Given problem A ::
Filter the listing below and copy every line that contains the string "width". Case counts.

FULL DETAILS IN NOTES TO EDITORS**
THIS ANNOUNCEMENT CONTAINS INSIDE INFORMATION FOR IMMEDIATE RELEASE
Marks and Spencer Group Plc
Bringing the Best Together: Transforming UK online grocery shopping
M&S and Ocado announce new Joint Venture
Marks and Spencer Group Plc ("M&S"), the unique own brand retailer, today announces the creation of a new 50/50 Joint Venture ("JV") with Ocado Group Plc ("Ocado"), the UK's leading pure play digital grocer, that will transform online grocery shopping for UK consumers.
Under the JV, M&S is acquiring a 50% share of Ocado's UK retail business, which will be supported by Ocado Smart Platform ("OSP"), for a total consideration of up to £750m, including a deferred consideration of up to £187.5m, plus interest.
The JV combines the strength of M&S's brand and its leading food quality and innovation with Ocado's unique and proprietary technology to create an unrivalled online offer for our customers. In bringing the best together the JV will benefit existing and new UK customers, colleagues and suppliers.

Given problem B ::
Condense the paragraph of the M&S and Ocado announcement that begins "Under the JV, M&S is acquiring" into a short list that keeps its main facts.

Data for this exercise ::
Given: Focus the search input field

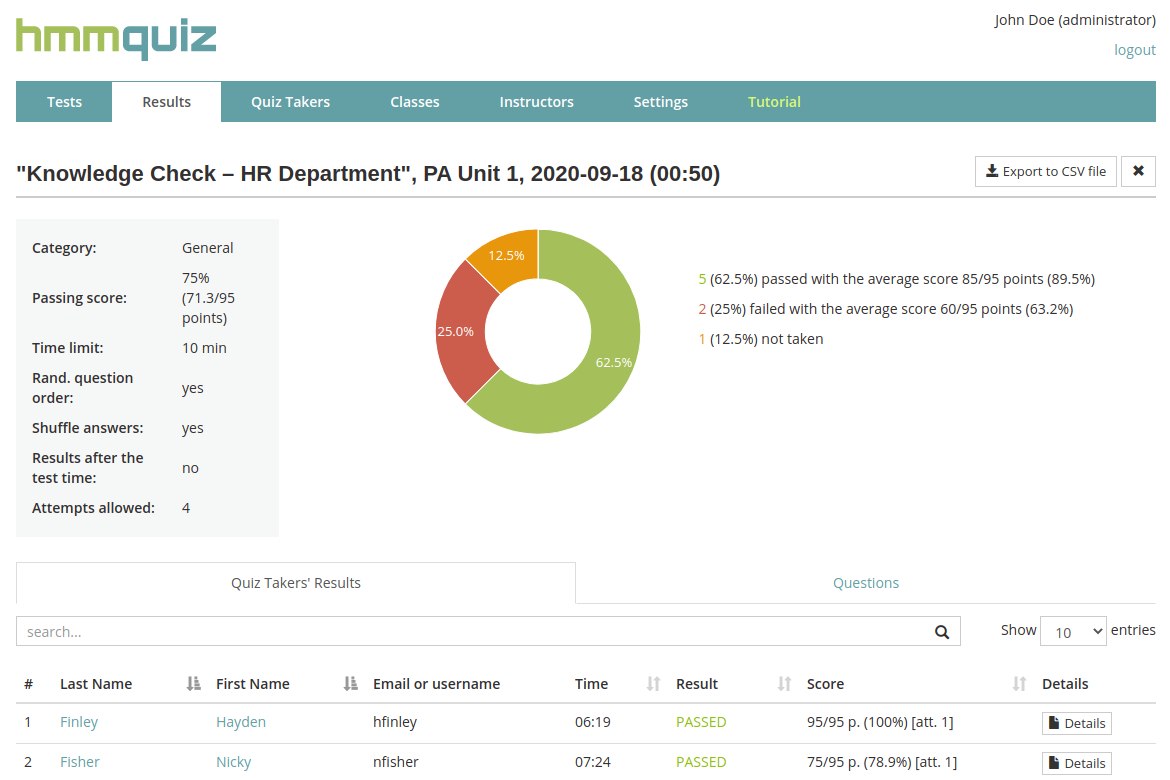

...

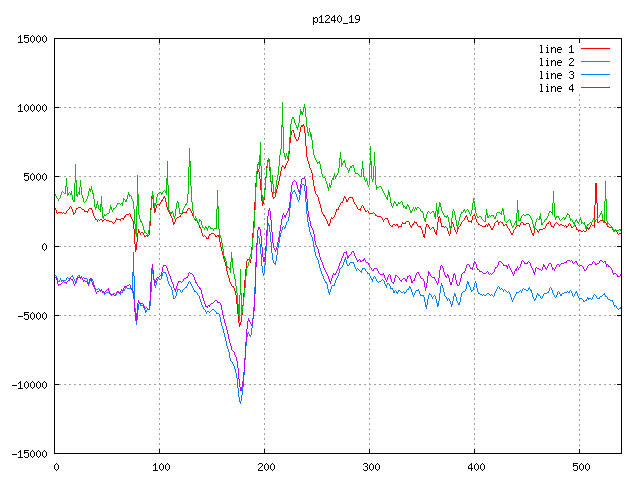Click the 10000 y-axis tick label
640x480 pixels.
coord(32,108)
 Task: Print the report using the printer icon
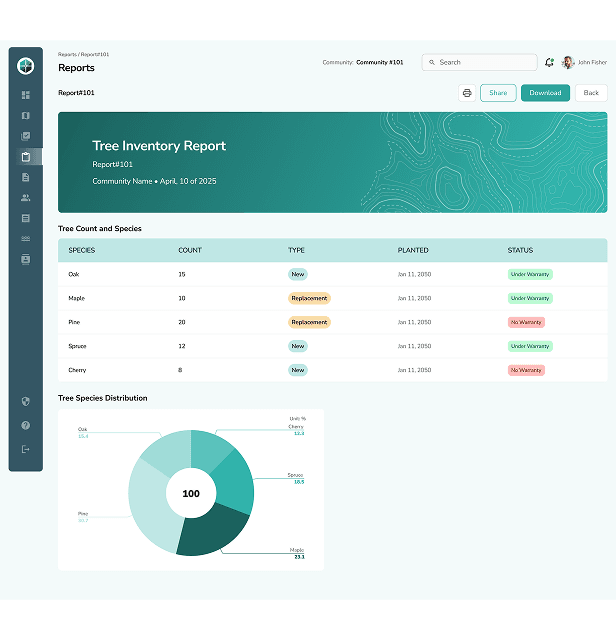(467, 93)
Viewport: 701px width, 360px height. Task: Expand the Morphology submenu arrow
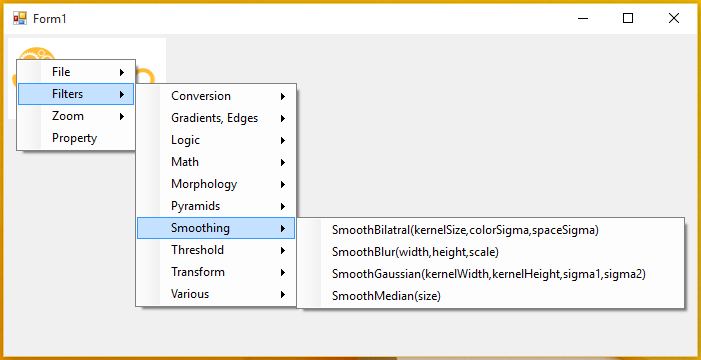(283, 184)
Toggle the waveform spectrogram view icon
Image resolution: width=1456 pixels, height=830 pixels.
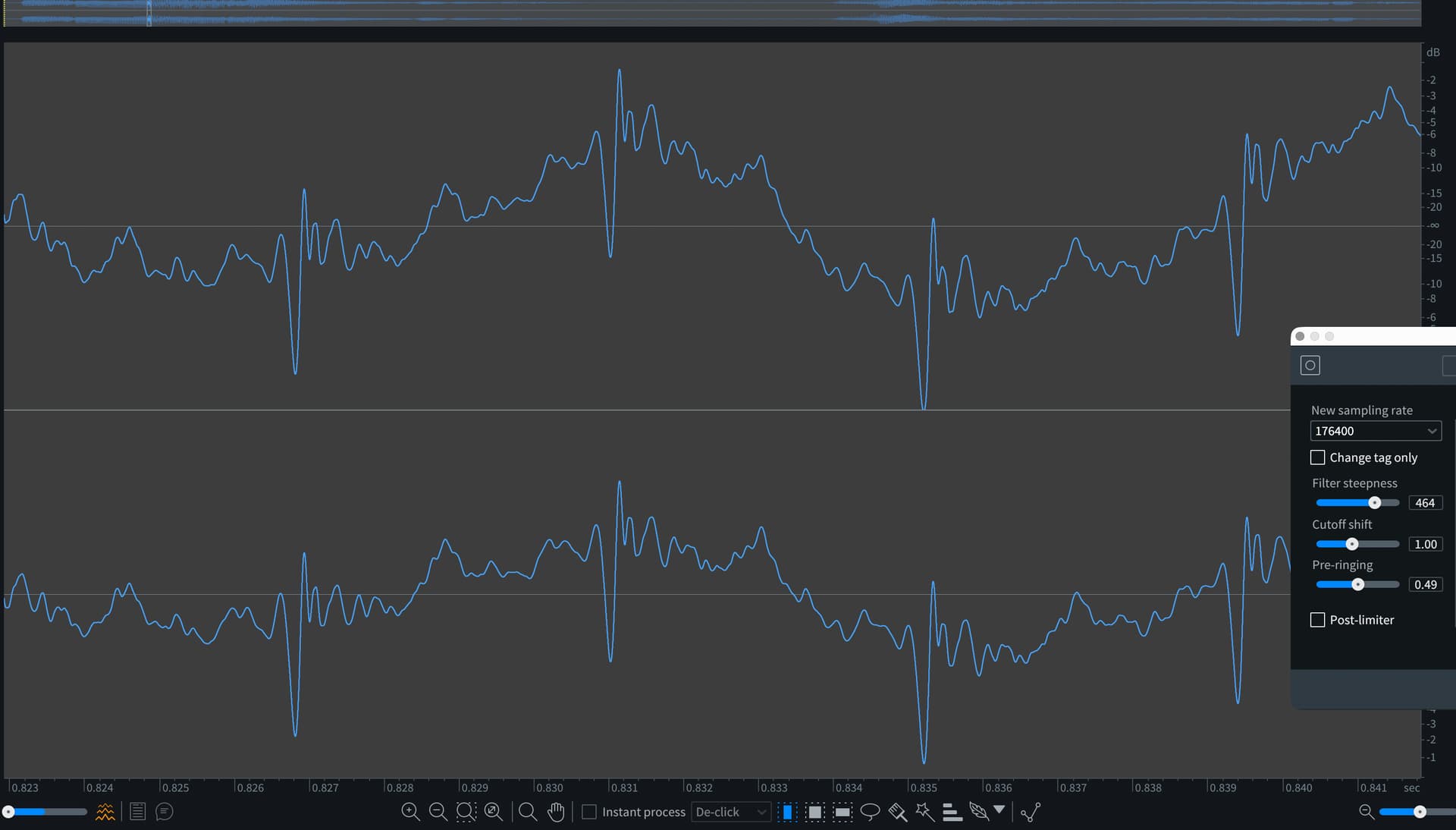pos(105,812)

Full output A ::
Viewport: 701px width, 360px height. Task: Expand the Morphology submenu arrow
Image resolution: width=1456 pixels, height=830 pixels.

Full output B ::
- M&S is acquiring a 50% share of Ocado's UK retail business under the JV.
- The business will be supported by Ocado Smart Platform (OSP).
- The total consideration is up to £750m plus interest.
- This includes a deferred consideration of up to £187.5m.